I adjusted the formula to match that, so it would be ~166MB * pow(nr_genomes, 1.4).

Does this match other peoples experiences working with bacterial or archaeal genomes?

Would leaving out the HOG inference help me to reduce those requirements significantly?

I was hoping to use a dataset of ~400 genomes but may have to rethink that if it will need around 730Gb of memory.
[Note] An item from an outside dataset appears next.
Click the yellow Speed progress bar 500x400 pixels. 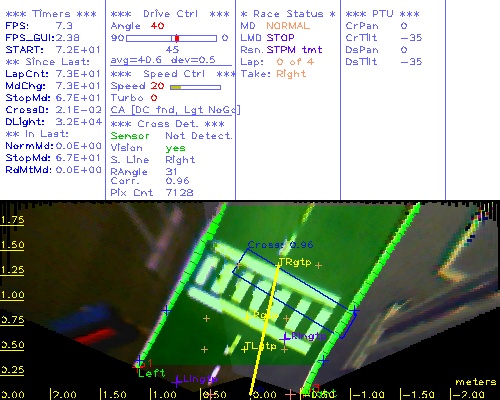(195, 87)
oma orthologs • 1.1k views

ADD COMMENT • link updated 4.9 years ago by Adrian Altenhoff ★ 1.1k • written 4.9 years ago by Andrew Watson ▴ 40

score 3 · Accepted Answer · 2020-09-28

3

Entering edit mode

4.9 years ago

Adrian Altenhoff ★ 1.1k

Hi Andrew,

I don't think that the scaling behavior of OmaStandalone is the same for bacterial genomes than for eukaryotes. The formula you use gives a rough idea from a few datapoints and are also rather conservative. The memory consumption depends a lot on the size of the genomes and how related they are to each other, i.e. the number of homologs and orthologs.
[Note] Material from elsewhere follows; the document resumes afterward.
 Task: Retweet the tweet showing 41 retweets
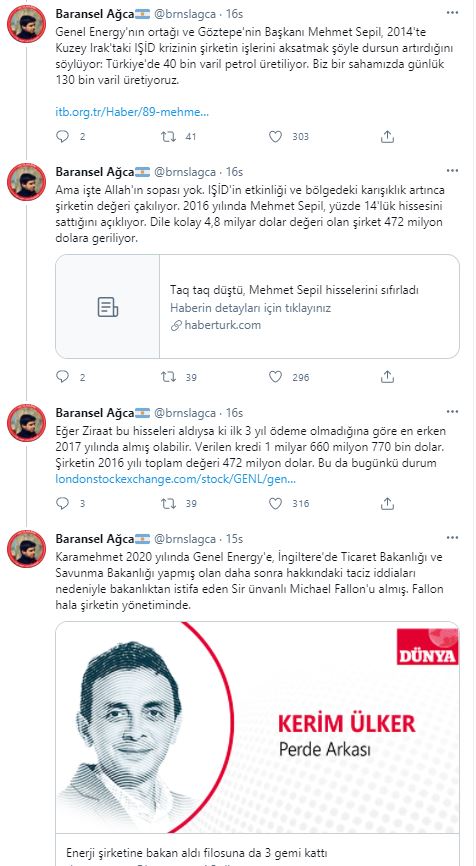(x=168, y=136)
I'm very confident that you could run 400 bacteria with less than 100GB memory. Would be nice if you can post the amount of memory it required in the end once you're done with the computations.

Deactivating the HOG computation will not significantly reduce the amount of memory (at least not for the bottom-up variant of the algorithm).

Best wishes Adrian

ADD COMMENT • link 4.9 years ago by Adrian Altenhoff ★ 1.1k

0

Entering edit mode

Hi Adrian,

Great, thanks for the information. I had thought/hoped that they might scale differently.

I was mainly checking to get an idea of a starting point to discuss with the HPC admins. A single core with high memory and for a longer than usual wall-time doesn't fit neatly into any of their standard queues.

I'll request 100GB as a jumping-off point and let you know how I get on.

Best wishes, Andrew

ADD REPLY • link 4.9 years ago by Andrew Watson ▴ 40